Look closer: freq=FALSE *does* give densitities. Try for instance
x<-rnorm(500,sd=100)
hist(x,freq=F)
curve(dnorm(x,sd=100),add=T)
freq=T gives absolute frequencies i.e. counts
> The strange thing to me is that if you do
> h<-hist(...)
> you get h$intensities, which is the densities. So hist calculates the
> densities, but doesn't let you plot them?
Well, it does...
> May I suggest you call it $densities? I don't know why you call it
> intensities--I thought in stats intensity meant the instantaneous rate of
> a point process.
I tend to agree here. Maybe singular $density is better, though.

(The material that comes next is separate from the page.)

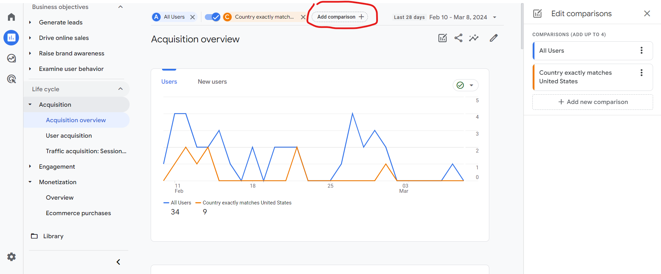
Task: Open the Explore icon in sidebar
Action: pyautogui.click(x=11, y=58)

> Also I find the help quite obscure:
>
> intensities
> values f^(x[i]), as estimated density values. If
> all(diff(breaks) == 1), they are the relative frequencies counts/n and in
> general satisfy sum[i; f^(x[i]) (b[i+1]-b[i])] = 1, where b[i] =
> breaks[i].
>
> May I suggest:
>
> densities estimated densities calculated by relative frequency/bin
> width, where relative frequency is count/n
> (I can't figure out why you've got powering ^ in there!)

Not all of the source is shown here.